A exposição abrangia a problemática das urbes contemporâneas. Nela acompanhamos estudos sobre a cidade do Rio de Janeiro – o projeto “Rio Metropolitano”, com uma análise das tipologias típicas e atípicas da cidade do Rio de Janeiro, e o “Novas Cartografias” considerando o impacto das obras para as Olimpíadas, para a Copa e as demais questões que vem moldando o território metropolitano carioca.
Havia também um segmento apresentando algumas cidades dos Estados Unidos – Detroit e Los Angeles, sobretudo - onde a cultura do automóvel está tão profundamente enraizada que estas se deparam agora com uma grande quebra de paradigma. Como lidar com o colapso de uma estrutura individualista, que gira inteiramente em torno do carro, em face de um movimento de democratização da cidade?






China.
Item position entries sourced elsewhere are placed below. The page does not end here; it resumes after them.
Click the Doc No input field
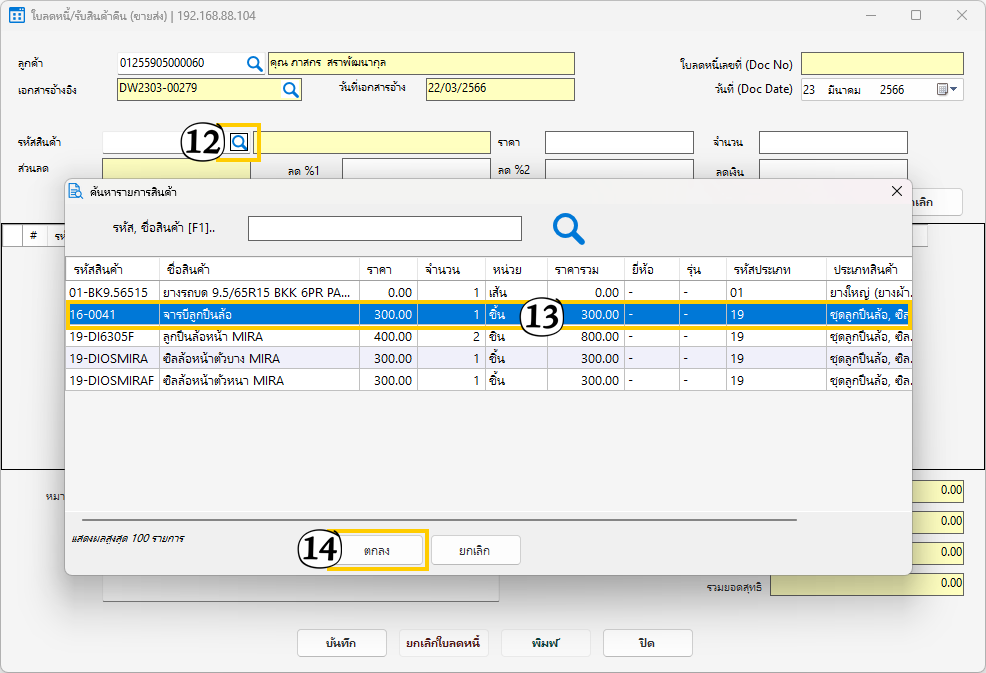coord(881,64)
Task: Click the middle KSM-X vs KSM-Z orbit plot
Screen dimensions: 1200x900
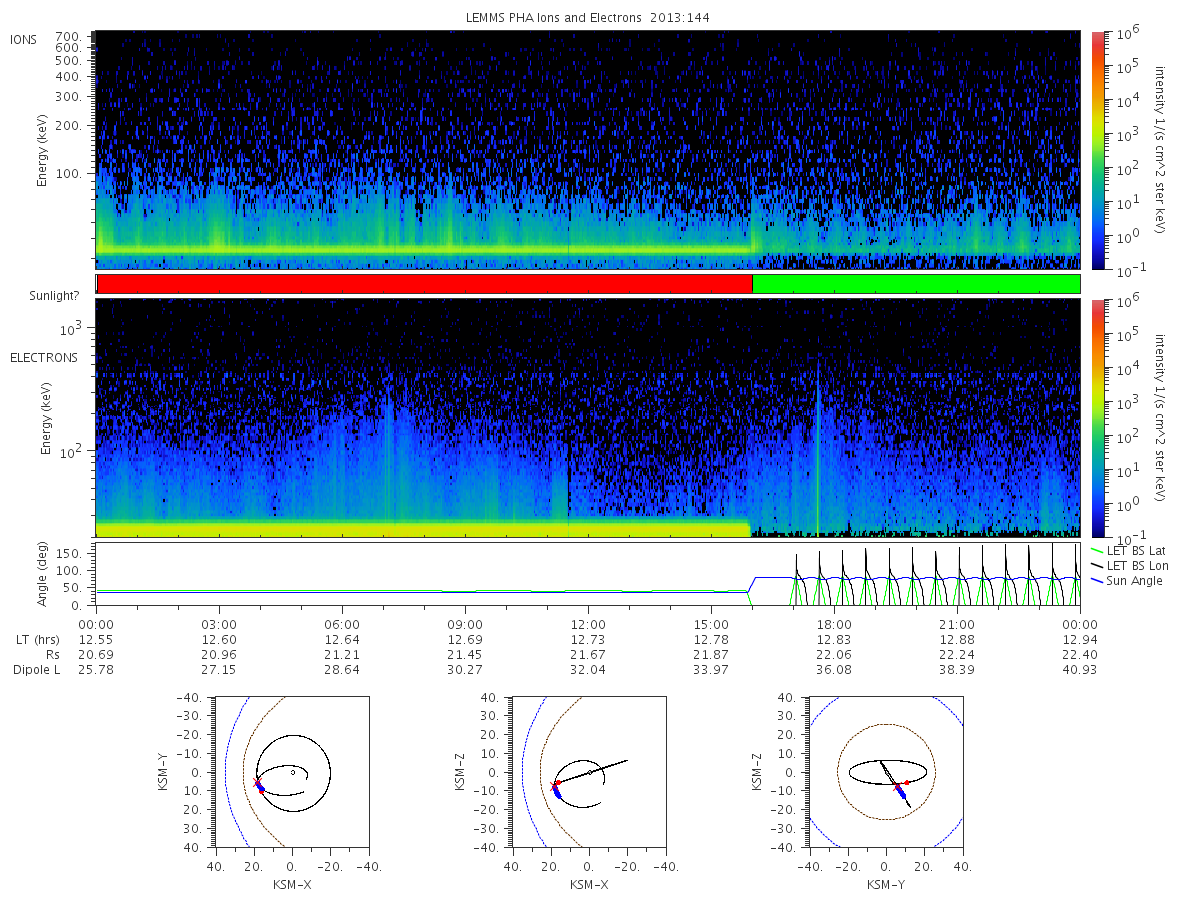Action: 589,771
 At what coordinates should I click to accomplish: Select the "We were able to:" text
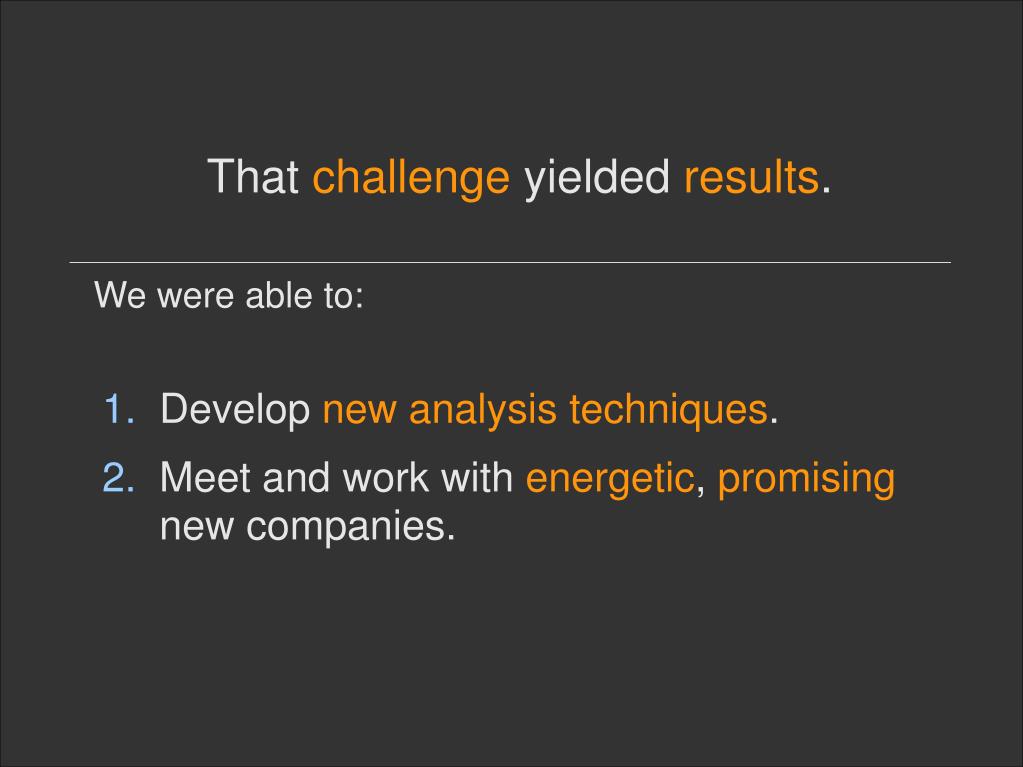[229, 295]
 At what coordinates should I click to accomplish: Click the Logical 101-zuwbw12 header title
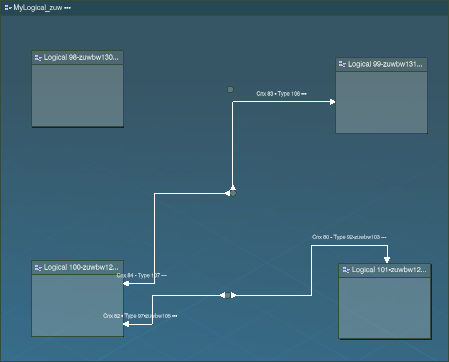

Cidades fantasmas(O Caso de Ordos Kangbashi) x Cidades Superpopulosas.
Ou o caso impressionante das imitações à escala urbana, como em Shenzhen, que chegam a copiar cidades inteiras.



Série "Made in China" (2013), fotografias de Valentina Tong.


 Para enaltecer essas discussões, a mostra traz depoimentos de grandes autores do passado, como Alison e Peter Smithson, a discussão sobre projetos icônicos como o COPAN, de Niemeyer, ou sobre um projeto de Sérgio Bernardes para o Rio de Janeiro, assim como também a exemplificação através de mídias que transcendem a arquitetura, como o cinema e a música.



Em resumo, acho que a bienal desse ano se mostrou muito mais diversificada e convidativa. Não apenas aos arquitetos, mas aos demais interessados no tema também.